B-STILL: Evolutionary stasis constraints#
Method Summary#
B-STILL (Bayesian Significance Test of Invariant Low Likelihoods) is a hierarchical Bayesian framework designed to map extreme purifying selection at invariant (unchanging) sites in protein-coding genomes.
Standard phylogenetic tools rely on amino acid and nucleotide variation to estimate evolutionary rates. Consequently, whenever a site is completely invariant across an alignment, these tools face a resolution gap.

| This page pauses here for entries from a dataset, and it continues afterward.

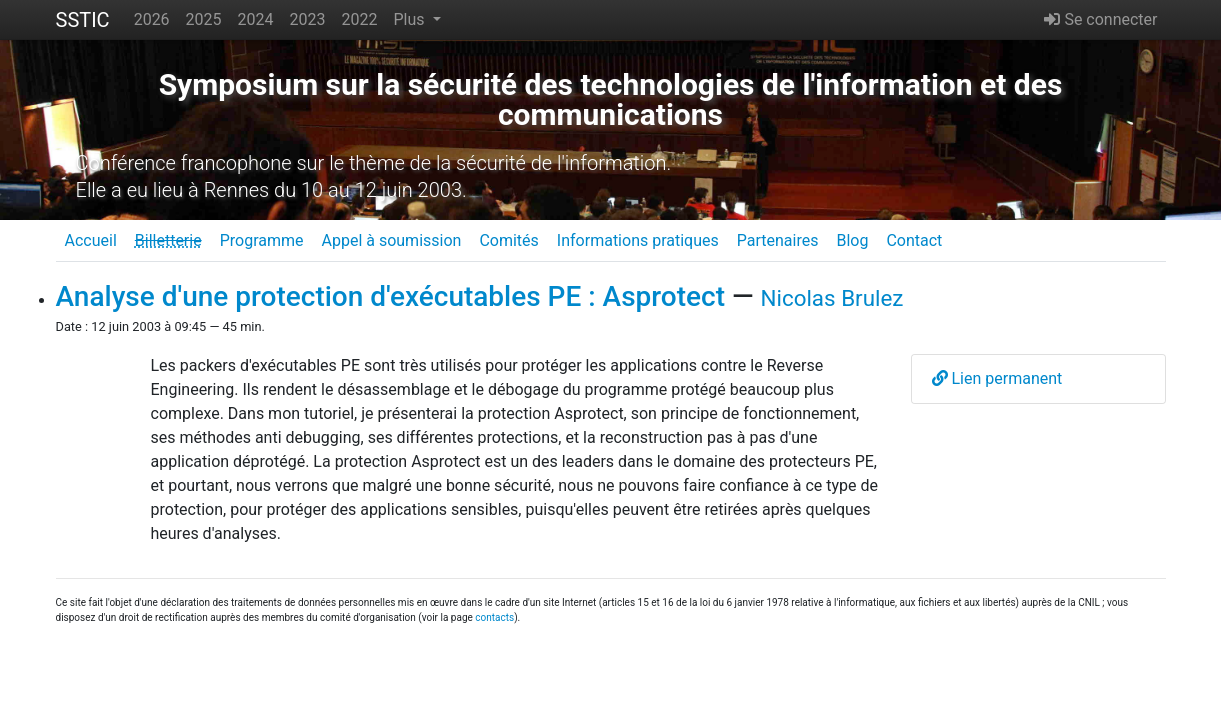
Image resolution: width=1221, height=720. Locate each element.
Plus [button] (410, 19)
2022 (360, 19)
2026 (152, 19)
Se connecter (1100, 19)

They cannot distinguish between: 1. Stochastic Stasis: The site has not mutated simply due to chance or low divergence. 2. Functional Constraint: The site is biologically incapable of tolerating mutations.

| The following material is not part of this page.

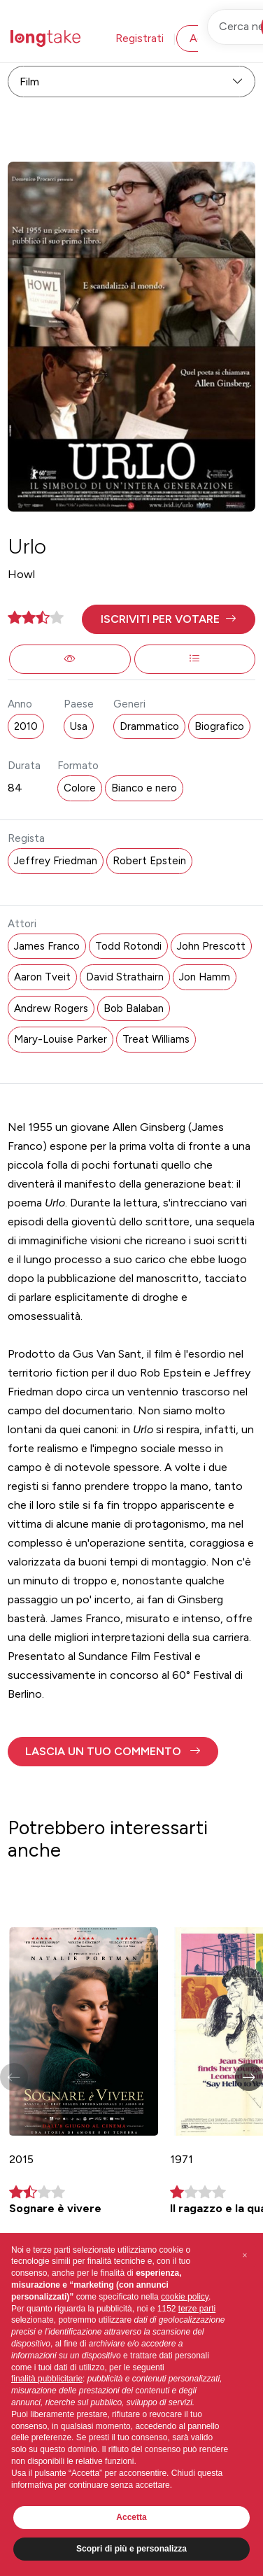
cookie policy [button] (184, 2297)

B-STILL solves this by estimating a site-specific "stasis radius" and calibrating it against the gene's overall evolutionary rate and tree-level mutational opportunities. It identifies statistically anomalous invariant sites, labeling them as Evolutionary Stasis Anchors (ESAs).
What It Does#
- Identifies Stasis Anchors: Maps sites where mutations are actively suppressed, revealing deep purifying selection.
- Tackles Invariant Resolution Gap: Computes the probability that a site's invariance is driven by biological constraint rather than a lack of evolutionary time.
- Scalable to Large Alignments: Operates efficiently on coding alignments containing thousands of sequences, making it suitable for modern genomic datasets.
How to Use It in HyPhy#
B-STILL is implemented in HyPhy and can be executed via HBL scripts:
- Prepare Input: You need a coding sequence alignment and a corresponding phylogenetic tree.
- Run the Analysis:
Execute the B-STILL script in HyPhy:
bash hyphy bstill --alignment data.fas --tree tree.nwk - Analyze Outputs: The output JSON provides site-specific Bayes factors and probabilities. Sites with high significance support are flagged as Evolutionary Stasis Anchors (ESAs).
Key Findings & Significance#
- Biological Fitness Predictor: Validation against clinical databases and pathogen experimental datasets confirms that ESAs are strong predictors of viral fitness and clinical disease potential.
- Footprints Protein Domains: Automatically maps and footprints functional protein domains and currently uncharacterized structural motifs in mammalian and viral genomes.
- Transforms Formerly Ignored Data: Salvages invariant sites—traditionally discarded or treated as background noise in phylogenetic trees—into useful markers of extreme purifying selection.